= Coirpre Cromm mac Crimthainn =

Coirpre Cromm mac Crimthainn (died 577) was a King of Munster from the Eóganacht Glendamnach sept of the ruling Eoganachta dynasty. This branch was centred at Glanworth, County Cork. He was the son of Crimthann Srem mac Echado (died circa 542).

The chronology of the sixth-century kings of Munster in the sources is contradictory. The Annals of Tigernach mention him as king in 542 but then names another king in 545, Cormac mac Aillela. The annals then mention his death again at 577 after reigning 17 years. This would give a possible reign of 560–577. King lists contained in the Laud Synchronisms, the Book of Leinster and the saga Senchas Fagbála Caisil (The Story of the Finding of Cashel) also mention him.

In 572, he fought the Battle of Feimin (plain between Cashel and Clonmel, County Tipperary), and defeated Colmán Bec mac Diarmata (died 585) and many of the men of Meath were slain. A poem on the origin of the name of Loch Cenn gives the following information about this battle:

"Loch Cenn! woe to him that rows along its shore! Cairpre filled it with heads, till it is all blood beneath and above. Loch Silenn from that time forth ... did Cairpre fill, the warrior of the Cairn, so that hence comes the name of Loch Cenn."

————————

### REQUESTS
1. Reproduce the part of the Coirpre Cromm text that opens with the words containing "The chronology of" and closes with "also mention him.".
2. Using the Coirpre Cromm text, decide whether each statement agrees with it: (a) the Eóganacht Glendamnach branch was centred at Glanworth, County Cork; (b) at the Battle of Feimin, Coirpre was defeated by Colmán Bec mac Diarmata; (c) the Annals of Tigernach say he reigned 17 years.

### GIVEN MATERIAL
————————

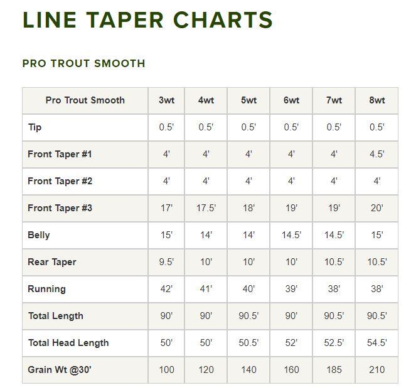Screen dimensions: 411x388
Task: Click the Line Taper Charts heading
Action: (147, 20)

————————

### ANSWERS PER TASK
1.
The chronology of the sixth-century kings of Munster in the sources is contradictory. The Annals of Tigernach mention him as king in 542 but then names another king in 545, Cormac mac Aillela. The annals then mention his death again at 577 after reigning 17 years. This would give a possible reign of 560–577. King lists contained in the Laud Synchronisms, the Book of Leinster and the saga Senchas Fagbála Caisil (The Story of the Finding of Cashel) also mention him.

2.
(a) Yes: "This branch was centred at Glanworth, County Cork."
(b) No: "and defeated Colmán Bec mac Diarmata (died 585)"
(c) Yes: "The annals then mention his death again at 577 after reigning 17 years."